> **Passage**
# Possible new siggy



## Thorlifter (Oct 26, 2014)

I've been completely bored today so I started to mess around with maybe a new siggy. Do you guys like something like this or the one I have better? Or they all suck and do something different?


----------



## Wurger (Oct 26, 2014)

I like the second one. The Corsair in the first one is almost unnoticed. Letters of your nick are a litlle bit too small there as well.


----------



## vikingBerserker (Oct 26, 2014)

Yea, I like the 2nd one as well.


----------



## Gnomey (Oct 26, 2014)

2nd one as well but I prefer the one you have currently...


----------



## N4521U (Oct 26, 2014)

Bottom one furshur!


----------



## Njaco (Oct 27, 2014)

Second one. Maybe put a small line profile of a F4U in that gold clamshell in the bottom middle.


----------



## Vic Balshaw (Oct 27, 2014)

Like the second one as well, all the scroll kind of reminds me of the old time music halls or saloons billboards out west.


----------



## Marcel (Oct 27, 2014)

Well, I'll be different, choosing the first one, but you'll have to change the perspective. The upper wing should be behind the border and the lower one must be visible over the lower border. Now it looks like something mr Escher would have drawn.


----------



## N4521U (Oct 27, 2014)

I agree with the above, If you intend to use the Corsair.
Additionally I would Lighten the intensity of the flag to contrast with the plane and make it and the name more visible.


----------

> **Aim 1**
Copy the passage from the signature thread starting at "## Marcel (Oct" and ending at "would have drawn.".
> **Aim 2**
Summarize the signature thread in two sentences.

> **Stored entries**

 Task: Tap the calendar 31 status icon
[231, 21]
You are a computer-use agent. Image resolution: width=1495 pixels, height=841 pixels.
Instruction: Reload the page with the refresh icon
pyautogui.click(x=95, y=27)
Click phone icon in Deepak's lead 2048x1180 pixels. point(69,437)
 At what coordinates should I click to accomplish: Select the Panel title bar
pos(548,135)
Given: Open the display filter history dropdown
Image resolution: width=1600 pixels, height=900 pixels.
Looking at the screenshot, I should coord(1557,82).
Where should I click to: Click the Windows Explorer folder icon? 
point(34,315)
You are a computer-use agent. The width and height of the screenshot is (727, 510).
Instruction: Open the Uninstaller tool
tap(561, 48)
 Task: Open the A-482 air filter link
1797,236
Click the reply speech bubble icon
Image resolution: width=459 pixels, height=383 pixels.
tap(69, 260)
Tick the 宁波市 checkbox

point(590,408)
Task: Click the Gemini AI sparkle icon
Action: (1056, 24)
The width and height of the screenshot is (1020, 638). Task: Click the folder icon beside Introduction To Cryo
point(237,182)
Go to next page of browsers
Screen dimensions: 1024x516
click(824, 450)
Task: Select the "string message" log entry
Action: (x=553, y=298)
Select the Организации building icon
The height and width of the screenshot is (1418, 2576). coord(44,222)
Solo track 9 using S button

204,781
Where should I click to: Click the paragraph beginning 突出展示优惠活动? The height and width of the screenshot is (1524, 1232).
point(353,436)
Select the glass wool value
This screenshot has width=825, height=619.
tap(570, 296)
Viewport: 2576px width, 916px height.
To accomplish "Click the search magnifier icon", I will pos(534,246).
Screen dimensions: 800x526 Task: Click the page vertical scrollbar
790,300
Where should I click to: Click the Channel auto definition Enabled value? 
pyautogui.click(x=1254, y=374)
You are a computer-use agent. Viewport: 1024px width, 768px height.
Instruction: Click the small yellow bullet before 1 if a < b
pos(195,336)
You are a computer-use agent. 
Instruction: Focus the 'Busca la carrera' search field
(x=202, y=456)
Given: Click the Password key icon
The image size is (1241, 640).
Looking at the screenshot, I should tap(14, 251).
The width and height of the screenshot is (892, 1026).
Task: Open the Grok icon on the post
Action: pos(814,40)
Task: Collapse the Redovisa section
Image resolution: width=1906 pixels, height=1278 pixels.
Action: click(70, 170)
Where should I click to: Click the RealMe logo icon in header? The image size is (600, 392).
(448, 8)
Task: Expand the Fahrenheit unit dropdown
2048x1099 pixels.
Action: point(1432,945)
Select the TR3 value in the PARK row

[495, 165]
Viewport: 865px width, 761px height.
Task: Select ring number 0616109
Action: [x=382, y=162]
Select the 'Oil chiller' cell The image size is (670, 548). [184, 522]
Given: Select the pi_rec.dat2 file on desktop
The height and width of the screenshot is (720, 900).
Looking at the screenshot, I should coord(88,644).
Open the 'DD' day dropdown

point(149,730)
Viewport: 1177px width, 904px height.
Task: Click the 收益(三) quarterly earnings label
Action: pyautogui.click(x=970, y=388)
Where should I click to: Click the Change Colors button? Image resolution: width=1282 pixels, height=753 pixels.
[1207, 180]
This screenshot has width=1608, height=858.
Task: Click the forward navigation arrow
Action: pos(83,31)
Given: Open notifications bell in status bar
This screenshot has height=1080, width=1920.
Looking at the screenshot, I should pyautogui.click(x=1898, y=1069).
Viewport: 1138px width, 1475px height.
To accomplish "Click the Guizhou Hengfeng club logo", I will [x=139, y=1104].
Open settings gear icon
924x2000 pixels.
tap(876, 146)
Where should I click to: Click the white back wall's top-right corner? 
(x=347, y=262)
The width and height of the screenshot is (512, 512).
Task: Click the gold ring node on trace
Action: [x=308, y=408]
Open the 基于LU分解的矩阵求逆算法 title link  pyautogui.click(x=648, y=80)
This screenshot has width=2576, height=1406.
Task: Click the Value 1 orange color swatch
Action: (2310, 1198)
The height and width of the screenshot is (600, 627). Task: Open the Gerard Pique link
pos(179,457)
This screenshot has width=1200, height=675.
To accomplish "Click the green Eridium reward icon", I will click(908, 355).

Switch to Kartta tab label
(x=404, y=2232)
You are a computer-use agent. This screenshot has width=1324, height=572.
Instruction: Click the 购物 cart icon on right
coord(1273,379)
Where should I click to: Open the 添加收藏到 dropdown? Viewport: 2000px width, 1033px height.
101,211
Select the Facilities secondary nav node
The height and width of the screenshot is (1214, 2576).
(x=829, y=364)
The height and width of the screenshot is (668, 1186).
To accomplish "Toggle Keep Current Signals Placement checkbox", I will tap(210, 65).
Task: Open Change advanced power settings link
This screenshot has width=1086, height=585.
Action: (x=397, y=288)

> **Answer 1**
## Marcel (Oct 27, 2014)

Well, I'll be different, choosing the first one, but you'll have to change the perspective. The upper wing should be behind the border and the lower one must be visible over the lower border. Now it looks like something mr Escher would have drawn.

> **Answer 2**
Thorlifter, bored, experimented with a possible new signature and asked whether others liked it or the current one better. Most replies favored the second design, with suggestions such as adding a small F4U line profile and lightening the flag, while Marcel chose the first one if its perspective were changed and Gnomey still preferred the current signature.